THE TASK: Present the items below as a numbered list, one line per entry, omitting blank lines and the pictures.

STORED DATA:
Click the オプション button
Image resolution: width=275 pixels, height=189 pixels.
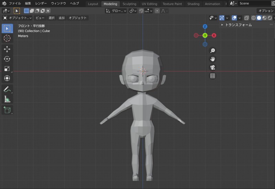(266, 11)
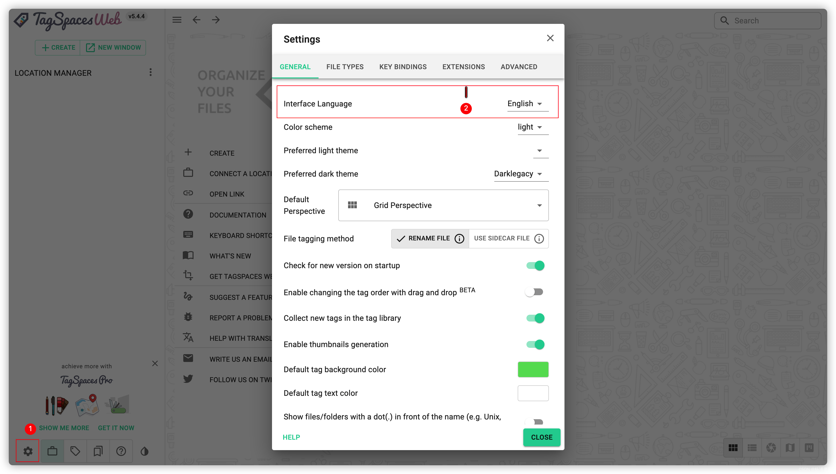The height and width of the screenshot is (474, 836).
Task: Click the settings gear icon in sidebar
Action: click(28, 451)
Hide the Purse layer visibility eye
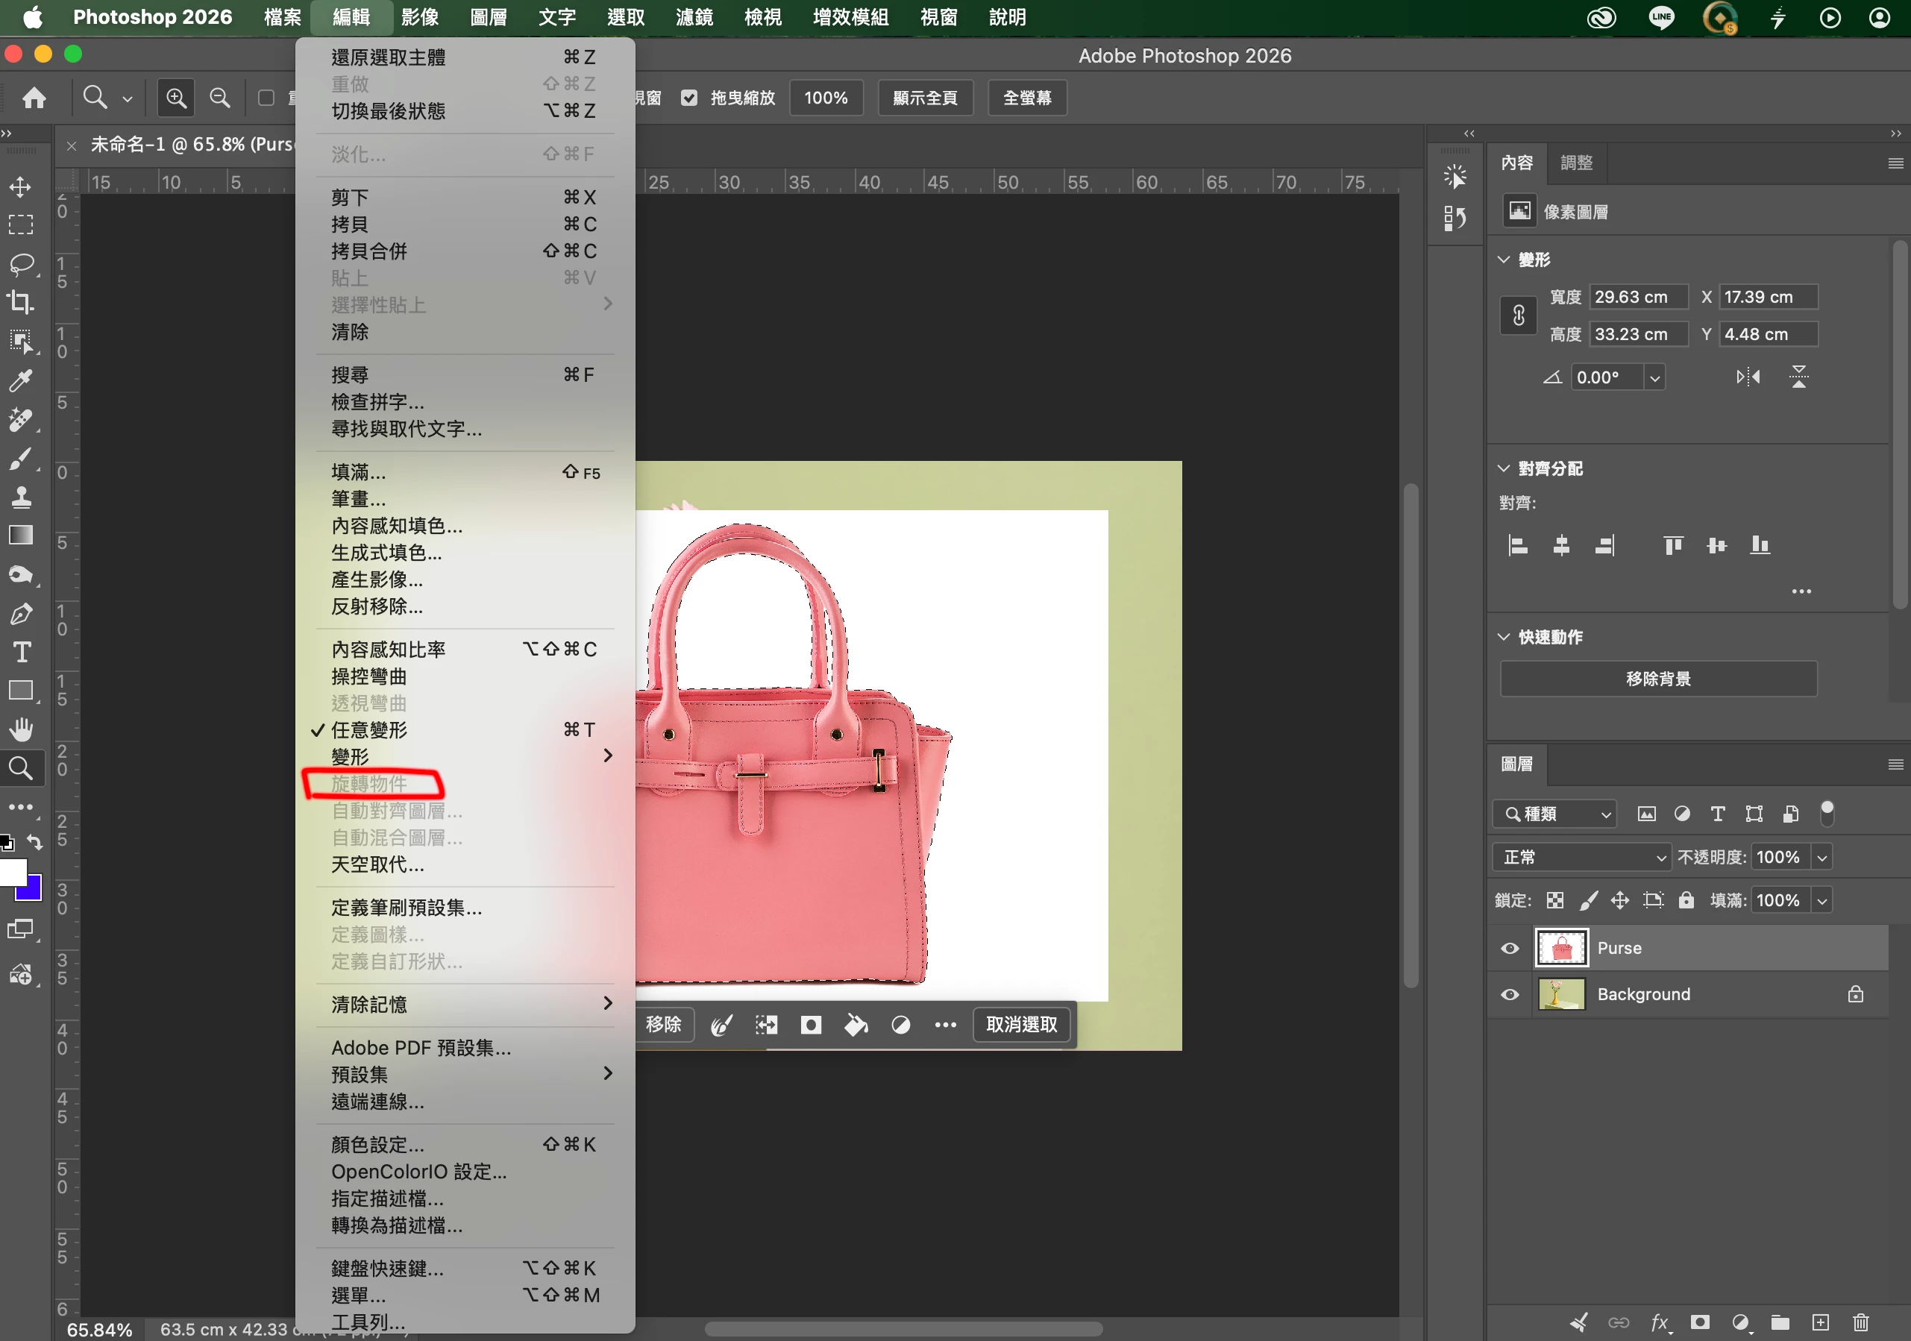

ANSWER IN FULL:
1. Click the オプション button
2. Image resolution: width=275 pixels, height=189 pixels.
3. (266, 11)
4. The height and width of the screenshot is (474, 836).
5. Task: Click the settings gear icon in sidebar
6. Action: click(28, 451)
7. Hide the Purse layer visibility eye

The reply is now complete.